*WHAT TO PRODUCE*:
Your response should be the complete listing, copied exactly.

══════

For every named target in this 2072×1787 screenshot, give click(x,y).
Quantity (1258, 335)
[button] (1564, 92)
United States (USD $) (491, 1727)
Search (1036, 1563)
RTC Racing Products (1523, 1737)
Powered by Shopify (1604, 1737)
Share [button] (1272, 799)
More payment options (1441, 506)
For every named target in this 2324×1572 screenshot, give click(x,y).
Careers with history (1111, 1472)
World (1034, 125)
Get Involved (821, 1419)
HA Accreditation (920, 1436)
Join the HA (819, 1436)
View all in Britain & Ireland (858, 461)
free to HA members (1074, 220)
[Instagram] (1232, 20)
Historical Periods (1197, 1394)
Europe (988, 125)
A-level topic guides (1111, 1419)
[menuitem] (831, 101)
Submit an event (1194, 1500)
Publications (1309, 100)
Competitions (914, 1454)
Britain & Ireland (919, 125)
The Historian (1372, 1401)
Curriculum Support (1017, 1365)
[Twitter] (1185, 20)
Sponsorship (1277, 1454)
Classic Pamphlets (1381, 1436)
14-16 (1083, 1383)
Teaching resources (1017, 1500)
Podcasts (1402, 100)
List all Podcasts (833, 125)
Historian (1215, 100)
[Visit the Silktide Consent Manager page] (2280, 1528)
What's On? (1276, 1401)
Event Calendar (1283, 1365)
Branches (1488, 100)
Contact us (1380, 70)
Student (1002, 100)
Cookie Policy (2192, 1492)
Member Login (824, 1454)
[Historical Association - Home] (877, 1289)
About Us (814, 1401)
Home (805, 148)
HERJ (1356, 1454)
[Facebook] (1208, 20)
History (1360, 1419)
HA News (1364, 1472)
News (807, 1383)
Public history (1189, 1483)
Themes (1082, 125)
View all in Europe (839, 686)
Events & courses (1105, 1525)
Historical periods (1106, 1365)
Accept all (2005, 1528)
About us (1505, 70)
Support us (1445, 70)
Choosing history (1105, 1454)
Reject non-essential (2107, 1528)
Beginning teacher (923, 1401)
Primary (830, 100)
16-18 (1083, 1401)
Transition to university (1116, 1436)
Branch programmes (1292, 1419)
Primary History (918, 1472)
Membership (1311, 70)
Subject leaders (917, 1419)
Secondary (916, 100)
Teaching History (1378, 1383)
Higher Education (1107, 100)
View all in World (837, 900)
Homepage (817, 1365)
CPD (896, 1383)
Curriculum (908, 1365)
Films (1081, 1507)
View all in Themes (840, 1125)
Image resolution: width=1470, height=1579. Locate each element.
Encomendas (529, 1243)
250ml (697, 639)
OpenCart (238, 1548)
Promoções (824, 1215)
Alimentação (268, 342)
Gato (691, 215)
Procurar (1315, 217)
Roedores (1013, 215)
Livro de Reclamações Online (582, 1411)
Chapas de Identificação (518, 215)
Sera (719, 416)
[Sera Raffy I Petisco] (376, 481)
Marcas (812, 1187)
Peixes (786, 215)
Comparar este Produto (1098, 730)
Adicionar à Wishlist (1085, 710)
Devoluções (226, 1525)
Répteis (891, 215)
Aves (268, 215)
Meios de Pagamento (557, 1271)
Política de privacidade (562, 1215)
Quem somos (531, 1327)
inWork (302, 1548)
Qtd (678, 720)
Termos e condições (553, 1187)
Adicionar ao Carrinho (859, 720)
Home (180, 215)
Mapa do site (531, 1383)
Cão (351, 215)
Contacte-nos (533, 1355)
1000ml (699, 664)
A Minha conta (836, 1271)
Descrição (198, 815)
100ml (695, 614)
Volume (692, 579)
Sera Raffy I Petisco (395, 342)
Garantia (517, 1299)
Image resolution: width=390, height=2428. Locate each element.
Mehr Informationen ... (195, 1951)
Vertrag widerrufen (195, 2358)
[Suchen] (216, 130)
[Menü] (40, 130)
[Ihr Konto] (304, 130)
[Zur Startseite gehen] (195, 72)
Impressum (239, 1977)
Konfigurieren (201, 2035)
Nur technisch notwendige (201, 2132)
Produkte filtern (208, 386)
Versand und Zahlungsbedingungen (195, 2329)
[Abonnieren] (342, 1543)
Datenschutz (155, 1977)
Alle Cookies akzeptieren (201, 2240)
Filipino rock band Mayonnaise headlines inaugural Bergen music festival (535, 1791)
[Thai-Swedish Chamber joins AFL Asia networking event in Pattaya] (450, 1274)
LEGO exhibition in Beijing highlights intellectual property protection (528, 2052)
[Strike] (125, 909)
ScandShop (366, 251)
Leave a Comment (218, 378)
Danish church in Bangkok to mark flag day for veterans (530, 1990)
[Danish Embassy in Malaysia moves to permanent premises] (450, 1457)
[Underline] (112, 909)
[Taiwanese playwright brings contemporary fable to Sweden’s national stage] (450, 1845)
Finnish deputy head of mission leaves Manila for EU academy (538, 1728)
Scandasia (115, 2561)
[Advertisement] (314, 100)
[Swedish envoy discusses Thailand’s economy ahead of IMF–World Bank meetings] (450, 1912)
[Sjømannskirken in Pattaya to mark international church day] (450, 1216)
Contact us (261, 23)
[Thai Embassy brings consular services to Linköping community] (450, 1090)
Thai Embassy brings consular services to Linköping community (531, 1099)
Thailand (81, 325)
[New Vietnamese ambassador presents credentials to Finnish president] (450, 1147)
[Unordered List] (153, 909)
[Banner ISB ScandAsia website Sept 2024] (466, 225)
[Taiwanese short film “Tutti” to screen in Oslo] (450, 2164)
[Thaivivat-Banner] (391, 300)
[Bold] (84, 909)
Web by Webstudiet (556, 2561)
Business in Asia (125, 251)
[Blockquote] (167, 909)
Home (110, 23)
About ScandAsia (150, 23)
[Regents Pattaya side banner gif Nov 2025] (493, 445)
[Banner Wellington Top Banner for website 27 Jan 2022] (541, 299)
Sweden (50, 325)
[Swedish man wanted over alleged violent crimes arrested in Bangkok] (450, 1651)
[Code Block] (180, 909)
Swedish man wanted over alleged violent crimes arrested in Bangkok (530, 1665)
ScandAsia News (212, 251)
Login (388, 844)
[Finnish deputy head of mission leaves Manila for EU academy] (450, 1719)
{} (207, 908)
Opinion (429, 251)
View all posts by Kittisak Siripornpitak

══════

*THE COMPLETED TASK*:
For every named target in this 2072×1787 screenshot, give click(x,y).
Quantity (1258, 335)
[button] (1564, 92)
United States (USD $) (491, 1727)
Search (1036, 1563)
RTC Racing Products (1523, 1737)
Powered by Shopify (1604, 1737)
Share [button] (1272, 799)
More payment options (1441, 506)
For every named target in this 2324×1572 screenshot, give click(x,y).
Careers with history (1111, 1472)
World (1034, 125)
Get Involved (821, 1419)
HA Accreditation (920, 1436)
Join the HA (819, 1436)
View all in Britain & Ireland (858, 461)
free to HA members (1074, 220)
[Instagram] (1232, 20)
Historical Periods (1197, 1394)
Europe (988, 125)
A-level topic guides (1111, 1419)
[menuitem] (831, 101)
Submit an event (1194, 1500)
Publications (1309, 100)
Competitions (914, 1454)
Britain & Ireland (919, 125)
The Historian (1372, 1401)
Curriculum Support (1017, 1365)
[Twitter] (1185, 20)
Sponsorship (1277, 1454)
Classic Pamphlets (1381, 1436)
14-16 (1083, 1383)
Teaching resources (1017, 1500)
Podcasts (1402, 100)
List all Podcasts (833, 125)
Historian (1215, 100)
[Visit the Silktide Consent Manager page] (2280, 1528)
What's On? (1276, 1401)
Event Calendar (1283, 1365)
Branches (1488, 100)
Contact us (1380, 70)
Student (1002, 100)
Cookie Policy (2192, 1492)
Member Login (824, 1454)
[Historical Association - Home] (877, 1289)
About Us (814, 1401)
Home (805, 148)
HERJ (1356, 1454)
[Facebook] (1208, 20)
History (1360, 1419)
HA News (1364, 1472)
News (807, 1383)
Public history (1189, 1483)
Themes (1082, 125)
View all in Europe (839, 686)
Events & courses (1105, 1525)
Historical periods (1106, 1365)
Accept all (2005, 1528)
About us (1505, 70)
Support us (1445, 70)
Choosing history (1105, 1454)
Reject non-essential (2107, 1528)
Beginning teacher (923, 1401)
Primary (830, 100)
16-18 (1083, 1401)
Transition to university (1116, 1436)
Branch programmes (1292, 1419)
Primary History (918, 1472)
Membership (1311, 70)
Subject leaders (917, 1419)
Secondary (916, 100)
Teaching History (1378, 1383)
Higher Education (1107, 100)
View all in World (837, 900)
Homepage (817, 1365)
CPD (896, 1383)
Curriculum (908, 1365)
Films (1081, 1507)
View all in Themes (840, 1125)
Image resolution: width=1470, height=1579. Locate each element.
Encomendas (529, 1243)
250ml (697, 639)
OpenCart (238, 1548)
Promoções (824, 1215)
Alimentação (268, 342)
Gato (691, 215)
Procurar (1315, 217)
Roedores (1013, 215)
Livro de Reclamações Online (582, 1411)
Chapas de Identificação (518, 215)
Sera (719, 416)
[Sera Raffy I Petisco] (376, 481)
Marcas (812, 1187)
Peixes (786, 215)
Comparar este Produto (1098, 730)
Adicionar à Wishlist (1085, 710)
Devoluções (226, 1525)
Répteis (891, 215)
Aves (268, 215)
Meios de Pagamento (557, 1271)
Política de privacidade (562, 1215)
Quem somos (531, 1327)
inWork (302, 1548)
Qtd (678, 720)
Termos e condições (553, 1187)
Adicionar ao Carrinho (859, 720)
Home (180, 215)
Mapa do site (531, 1383)
Cão (351, 215)
Contacte-nos (533, 1355)
1000ml (699, 664)
A Minha conta (836, 1271)
Descrição (198, 815)
100ml (695, 614)
Volume (692, 579)
Sera Raffy I Petisco (395, 342)
Garantia (517, 1299)
Image resolution: width=390, height=2428. Locate each element.
Mehr Informationen ... (195, 1951)
Vertrag widerrufen (195, 2358)
[Suchen] (216, 130)
[Menü] (40, 130)
[Ihr Konto] (304, 130)
[Zur Startseite gehen] (195, 72)
Impressum (239, 1977)
Konfigurieren (201, 2035)
Nur technisch notwendige (201, 2132)
Produkte filtern (208, 386)
Versand und Zahlungsbedingungen (195, 2329)
[Abonnieren] (342, 1543)
Datenschutz (155, 1977)
Alle Cookies akzeptieren (201, 2240)
Filipino rock band Mayonnaise headlines inaugural Bergen music festival (535, 1791)
[Thai-Swedish Chamber joins AFL Asia networking event in Pattaya] (450, 1274)
LEGO exhibition in Beijing highlights intellectual property protection (528, 2052)
[Strike] (125, 909)
ScandShop (366, 251)
Leave a Comment (218, 378)
Danish church in Bangkok to mark flag day for veterans (530, 1990)
[Danish Embassy in Malaysia moves to permanent premises] (450, 1457)
[Underline] (112, 909)
[Taiwanese playwright brings contemporary fable to Sweden’s national stage] (450, 1845)
Finnish deputy head of mission leaves Manila for EU academy (538, 1728)
Scandasia (115, 2561)
[Advertisement] (314, 100)
[Swedish envoy discusses Thailand’s economy ahead of IMF–World Bank meetings] (450, 1912)
[Sjømannskirken in Pattaya to mark international church day] (450, 1216)
Contact us (261, 23)
[Thai Embassy brings consular services to Linköping community] (450, 1090)
Thai Embassy brings consular services to Linköping community (531, 1099)
Thailand (81, 325)
[New Vietnamese ambassador presents credentials to Finnish president] (450, 1147)
[Unordered List] (153, 909)
[Banner ISB ScandAsia website Sept 2024] (466, 225)
[Taiwanese short film “Tutti” to screen in Oslo] (450, 2164)
[Thaivivat-Banner] (391, 300)
[Bold] (84, 909)
Web by Webstudiet (556, 2561)
Business in Asia (125, 251)
[Blockquote] (167, 909)
Home (110, 23)
About ScandAsia (150, 23)
[Regents Pattaya side banner gif Nov 2025] (493, 445)
[Banner Wellington Top Banner for website 27 Jan 2022] (541, 299)
Sweden (50, 325)
[Swedish man wanted over alleged violent crimes arrested in Bangkok] (450, 1651)
[Code Block] (180, 909)
Swedish man wanted over alleged violent crimes arrested in Bangkok (530, 1665)
ScandAsia News (212, 251)
Login (388, 844)
[Finnish deputy head of mission leaves Manila for EU academy] (450, 1719)
{} (207, 908)
Opinion (429, 251)
View all posts by Kittisak Siripornpitak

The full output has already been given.